The coronavirus pandemic is testing the business continuity planning of governments and businesses alike. However, as most companies activate their plans to get back to business as usual, there is an emerging risk of gaps developing in staff compliance.
Starting with corporate culture
Corporate culture has generally be defined as “how people behave in groups” or “what people do when there is nobody watching.”
Today, corporate culture matters now more than ever. That’s because your team may be working at irregular times, in different locations, i.e. self-isolating. They may be away from their usual support mechanisms, such as trusted colleagues, and out of sight of a watchful reassuring watchful manager.
In a crisis, you can’t sit at their shoulder or catch them as they fall. That’s why your culture needs to be empowering.
What is culture?
Culture is shared values, attitude, spirit and mindset. But it should also be meaningful and underpin everything you and your employees do. So, wherever they are working and whatever the disruption faced, your culture should be precisely the same.
We reached out to several compliance experts to establish what businesses should be doing now to ensure compliance continuity management (CCM):
1. Keeping on top of regulations
Often, compliance is seen as some remote unit that’s detached from the rest of the business. In reality, there’s no “them” and “us”. We are one. Compliance is not a varnish that we only apply when the work’s done.
What’s more, the regulators are looking closely at what firms are doing. For example, the FCA issued a statement recently, stating that it is examining the contingency plans of a wide range of firms. With such a close focus on activities by the regulators, compliance functions need to ensure that regulatory expectations continue to be met.
Of course, expectations and operational requirements converge as in many areas businesses and regulators want the same thing. They want customers to be served, staff to be kept safe and well, and operational risks to be managed effectively.
Nevertheless, there are specific regulatory requirements that compliance teams need to be aware of, ensuring they do not slip down the priority list.
2. Effective comms and trust
At times of disruption and crisis, people need to know who they can trust. Compliance issues put trust firmly in the spotlight.
Whether it’s trust in your motivations, in the company to continuing to deliver or the team meeting deadlines.
Regulators too seek assurances and trust that as a company and compliance professional, you’ve got everything covered. Sometimes, disruptive events and crises – e.g. cyber attack – may also shine an uncomfortable light on a company. Stakeholders expect reassurance at these times too, not least confirmation that you’ve “got this”.

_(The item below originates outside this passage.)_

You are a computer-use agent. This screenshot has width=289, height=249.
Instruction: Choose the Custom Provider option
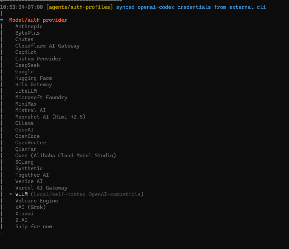click(38, 59)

Most firms will be able to tap into existing communications tools (email, intranet, etc.), but additional platforms (e.g. collaboration apps and tools), dedicated groups and channels (e.g. between the board and any specialists) may well need to be activated.
Think too about how you’re going to pump out any direct emergency communications (e.g. SMS alert lines) and urge people now to update their contact details.
Your business continuity plan should have everything you need, primed and ready to go.
3.Working from home and compliance
Working from home is convenient in the wake of this crisis, but needs due consideration. ‘Internet savvy’ companies pride themselves on having business continuity plans that allow staff to work as usual because of their sophisticated tech enablement strategies.
Often the business continuity strategies are designed to deal with short term disruption. The focus is to ensure that delivery deadlines are met and that the front line can continue with selling. But what about compliance? A meeting is a meeting whether in a room or online, surely?
One important aspect of compliance culture is how groups socially interact and what behaviour the group promotes and discourages. Companies that are well versed in having a home working employee population will have their compliance strategy developed with that lack of social interaction in mind.
COVID-19’s spread has prompted radical changes to curb infection and to maintain revenue.
There’s a risk that isolated employees may circumvent a compliance process more so than those in group situations. This should be considered when developing a business continuity plan, especially if it needs to ensure business continuity for a more extended period.
4. Creating a robust checklist to prepare for discontinuity
Life can be so unpredictable. Most people would say they anticipated the implementation of their business resilience plans to come following a flood, electrical failure in the office or at worst, a terrorist attack.
But did compliance officers give serious consideration to the resilience of their staff compliance in the face of a deadly epidemic? Have we considered the impact of and tested the implications of long term, enforced business resilience that includes at its heart a prolonged period of staff working from home? We suspect that the answer is no.
Maybe now we should start thinking about all risks carrying equal weight. Plenty of experts predict that the current epidemic is, in fact, the precursor to something even more disruptive.